**TASK ITEM**
From the records below, copy each line in which the string "list" occurs.

**DATA FOR THE TASK**

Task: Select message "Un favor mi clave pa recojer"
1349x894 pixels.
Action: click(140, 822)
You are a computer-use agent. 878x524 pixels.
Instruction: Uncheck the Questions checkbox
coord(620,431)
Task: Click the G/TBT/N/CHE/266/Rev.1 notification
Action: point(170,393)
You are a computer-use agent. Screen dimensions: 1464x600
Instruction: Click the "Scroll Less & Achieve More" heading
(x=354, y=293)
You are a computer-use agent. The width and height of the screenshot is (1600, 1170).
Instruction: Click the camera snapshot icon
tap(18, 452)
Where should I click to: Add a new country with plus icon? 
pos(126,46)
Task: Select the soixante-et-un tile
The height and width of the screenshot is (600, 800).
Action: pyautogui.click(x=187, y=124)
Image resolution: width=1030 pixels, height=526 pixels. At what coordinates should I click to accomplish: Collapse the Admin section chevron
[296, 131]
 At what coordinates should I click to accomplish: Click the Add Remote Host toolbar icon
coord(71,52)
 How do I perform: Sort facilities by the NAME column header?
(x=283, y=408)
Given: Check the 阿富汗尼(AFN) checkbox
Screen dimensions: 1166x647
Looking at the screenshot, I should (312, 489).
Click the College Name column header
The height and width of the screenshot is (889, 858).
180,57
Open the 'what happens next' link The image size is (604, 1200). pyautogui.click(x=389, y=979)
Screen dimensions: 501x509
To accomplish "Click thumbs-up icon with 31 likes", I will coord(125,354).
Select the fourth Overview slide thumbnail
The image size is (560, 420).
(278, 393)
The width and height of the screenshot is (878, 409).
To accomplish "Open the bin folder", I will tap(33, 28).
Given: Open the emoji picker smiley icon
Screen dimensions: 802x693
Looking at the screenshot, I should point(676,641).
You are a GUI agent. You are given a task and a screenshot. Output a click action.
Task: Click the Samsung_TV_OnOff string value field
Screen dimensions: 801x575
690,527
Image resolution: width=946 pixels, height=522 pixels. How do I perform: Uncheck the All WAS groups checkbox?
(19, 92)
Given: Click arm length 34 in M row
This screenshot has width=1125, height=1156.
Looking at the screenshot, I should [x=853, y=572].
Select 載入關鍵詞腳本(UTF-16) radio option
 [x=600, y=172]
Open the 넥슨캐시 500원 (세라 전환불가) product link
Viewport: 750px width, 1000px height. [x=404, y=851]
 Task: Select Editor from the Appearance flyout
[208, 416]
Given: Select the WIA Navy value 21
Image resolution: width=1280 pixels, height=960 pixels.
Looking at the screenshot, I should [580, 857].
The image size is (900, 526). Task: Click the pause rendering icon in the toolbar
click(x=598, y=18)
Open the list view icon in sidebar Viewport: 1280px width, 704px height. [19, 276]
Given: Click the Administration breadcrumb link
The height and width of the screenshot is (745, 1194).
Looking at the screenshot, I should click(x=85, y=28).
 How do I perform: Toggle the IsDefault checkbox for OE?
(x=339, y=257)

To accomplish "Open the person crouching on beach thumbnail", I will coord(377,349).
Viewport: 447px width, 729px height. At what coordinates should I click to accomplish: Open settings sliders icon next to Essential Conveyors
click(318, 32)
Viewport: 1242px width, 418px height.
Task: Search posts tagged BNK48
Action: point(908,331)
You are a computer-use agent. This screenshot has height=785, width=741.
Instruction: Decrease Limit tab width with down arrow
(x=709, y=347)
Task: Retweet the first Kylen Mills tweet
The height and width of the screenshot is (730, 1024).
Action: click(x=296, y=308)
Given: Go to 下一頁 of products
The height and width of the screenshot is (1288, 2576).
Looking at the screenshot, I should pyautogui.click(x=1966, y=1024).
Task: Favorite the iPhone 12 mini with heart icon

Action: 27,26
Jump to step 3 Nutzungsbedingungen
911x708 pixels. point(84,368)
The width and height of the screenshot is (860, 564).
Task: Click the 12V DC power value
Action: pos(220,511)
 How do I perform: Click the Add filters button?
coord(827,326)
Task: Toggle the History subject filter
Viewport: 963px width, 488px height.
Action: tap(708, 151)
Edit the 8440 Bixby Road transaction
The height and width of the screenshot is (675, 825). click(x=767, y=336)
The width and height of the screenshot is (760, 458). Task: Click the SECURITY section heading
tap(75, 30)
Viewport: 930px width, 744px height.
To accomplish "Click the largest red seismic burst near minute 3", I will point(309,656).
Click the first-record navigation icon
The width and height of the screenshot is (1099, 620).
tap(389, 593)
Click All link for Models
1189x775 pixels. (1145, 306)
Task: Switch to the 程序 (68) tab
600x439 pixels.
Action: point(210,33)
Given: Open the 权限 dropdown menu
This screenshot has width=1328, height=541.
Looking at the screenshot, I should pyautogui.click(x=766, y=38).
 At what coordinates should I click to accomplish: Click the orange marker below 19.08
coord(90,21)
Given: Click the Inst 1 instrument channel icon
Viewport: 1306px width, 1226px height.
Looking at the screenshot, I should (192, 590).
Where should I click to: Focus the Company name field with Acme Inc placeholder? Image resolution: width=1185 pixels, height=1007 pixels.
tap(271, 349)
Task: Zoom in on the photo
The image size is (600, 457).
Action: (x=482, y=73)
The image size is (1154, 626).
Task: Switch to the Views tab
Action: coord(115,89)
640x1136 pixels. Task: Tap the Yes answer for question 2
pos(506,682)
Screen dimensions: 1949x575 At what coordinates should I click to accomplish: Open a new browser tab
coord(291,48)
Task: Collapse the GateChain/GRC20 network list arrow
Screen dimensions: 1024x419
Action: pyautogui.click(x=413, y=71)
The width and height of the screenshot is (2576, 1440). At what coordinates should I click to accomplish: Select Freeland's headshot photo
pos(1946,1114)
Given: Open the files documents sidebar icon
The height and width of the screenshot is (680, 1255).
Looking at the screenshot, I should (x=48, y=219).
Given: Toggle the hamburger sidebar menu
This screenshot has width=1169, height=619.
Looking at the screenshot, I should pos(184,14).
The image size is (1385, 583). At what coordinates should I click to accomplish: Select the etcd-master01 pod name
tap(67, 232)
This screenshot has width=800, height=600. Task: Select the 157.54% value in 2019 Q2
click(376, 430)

**OUTPUT FOR THIS EXERCISE**
Open the list view icon in sidebar Viewport: 1280px width, 704px height. [19, 276]
Task: Collapse the GateChain/GRC20 network list arrow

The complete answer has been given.